** START **

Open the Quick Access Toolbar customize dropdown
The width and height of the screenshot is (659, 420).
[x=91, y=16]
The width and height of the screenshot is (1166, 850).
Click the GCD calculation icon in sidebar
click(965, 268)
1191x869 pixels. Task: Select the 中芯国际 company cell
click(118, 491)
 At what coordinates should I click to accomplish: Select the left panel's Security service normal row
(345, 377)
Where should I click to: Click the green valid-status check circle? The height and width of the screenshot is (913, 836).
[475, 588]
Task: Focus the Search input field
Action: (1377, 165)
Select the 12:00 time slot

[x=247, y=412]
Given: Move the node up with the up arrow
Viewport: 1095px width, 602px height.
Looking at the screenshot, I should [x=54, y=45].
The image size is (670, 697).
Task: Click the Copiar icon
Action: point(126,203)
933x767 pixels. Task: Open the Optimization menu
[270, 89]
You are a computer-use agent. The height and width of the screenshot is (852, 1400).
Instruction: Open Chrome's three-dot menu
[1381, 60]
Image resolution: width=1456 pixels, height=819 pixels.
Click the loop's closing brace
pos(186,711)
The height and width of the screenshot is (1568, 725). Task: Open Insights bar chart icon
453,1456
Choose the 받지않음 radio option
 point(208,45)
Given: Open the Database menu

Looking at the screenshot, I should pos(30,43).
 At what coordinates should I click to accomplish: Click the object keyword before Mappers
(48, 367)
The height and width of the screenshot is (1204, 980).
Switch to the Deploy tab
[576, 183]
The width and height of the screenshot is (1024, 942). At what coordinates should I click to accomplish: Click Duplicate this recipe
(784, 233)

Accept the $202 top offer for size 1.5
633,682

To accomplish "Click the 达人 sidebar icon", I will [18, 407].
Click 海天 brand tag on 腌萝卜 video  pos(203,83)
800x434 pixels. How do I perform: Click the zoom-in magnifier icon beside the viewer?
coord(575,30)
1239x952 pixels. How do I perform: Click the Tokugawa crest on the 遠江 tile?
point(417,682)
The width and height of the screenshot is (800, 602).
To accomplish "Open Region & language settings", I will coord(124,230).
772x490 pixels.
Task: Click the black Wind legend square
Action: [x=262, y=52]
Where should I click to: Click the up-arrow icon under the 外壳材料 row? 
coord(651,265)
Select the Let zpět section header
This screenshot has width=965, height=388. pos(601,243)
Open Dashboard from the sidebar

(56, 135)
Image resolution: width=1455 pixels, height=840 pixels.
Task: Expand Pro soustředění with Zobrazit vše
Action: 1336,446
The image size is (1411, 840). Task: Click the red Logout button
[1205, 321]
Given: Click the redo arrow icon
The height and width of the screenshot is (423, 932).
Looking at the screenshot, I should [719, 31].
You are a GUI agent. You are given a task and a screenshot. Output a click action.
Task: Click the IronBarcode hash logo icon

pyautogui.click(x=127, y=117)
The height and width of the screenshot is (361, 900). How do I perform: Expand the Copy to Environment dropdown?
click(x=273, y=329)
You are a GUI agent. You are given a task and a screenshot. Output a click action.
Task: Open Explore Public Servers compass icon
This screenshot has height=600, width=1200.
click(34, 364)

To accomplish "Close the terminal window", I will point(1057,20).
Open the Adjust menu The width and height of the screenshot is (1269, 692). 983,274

** END **

- _THE EXERCISE_
Reproduce verbatim the stretch of the records above from the line containing "Given: Open the Database menu" through the line containing "coord(575,30)", both lines included.

- _EXPECTED OUTPUT_
Given: Open the Database menu

Looking at the screenshot, I should pos(30,43).
 At what coordinates should I click to accomplish: Click the object keyword before Mappers
(48, 367)
The height and width of the screenshot is (1204, 980).
Switch to the Deploy tab
[576, 183]
The width and height of the screenshot is (1024, 942). At what coordinates should I click to accomplish: Click Duplicate this recipe
(784, 233)

Accept the $202 top offer for size 1.5
633,682

To accomplish "Click the 达人 sidebar icon", I will [18, 407].
Click 海天 brand tag on 腌萝卜 video  pos(203,83)
800x434 pixels. How do I perform: Click the zoom-in magnifier icon beside the viewer?
coord(575,30)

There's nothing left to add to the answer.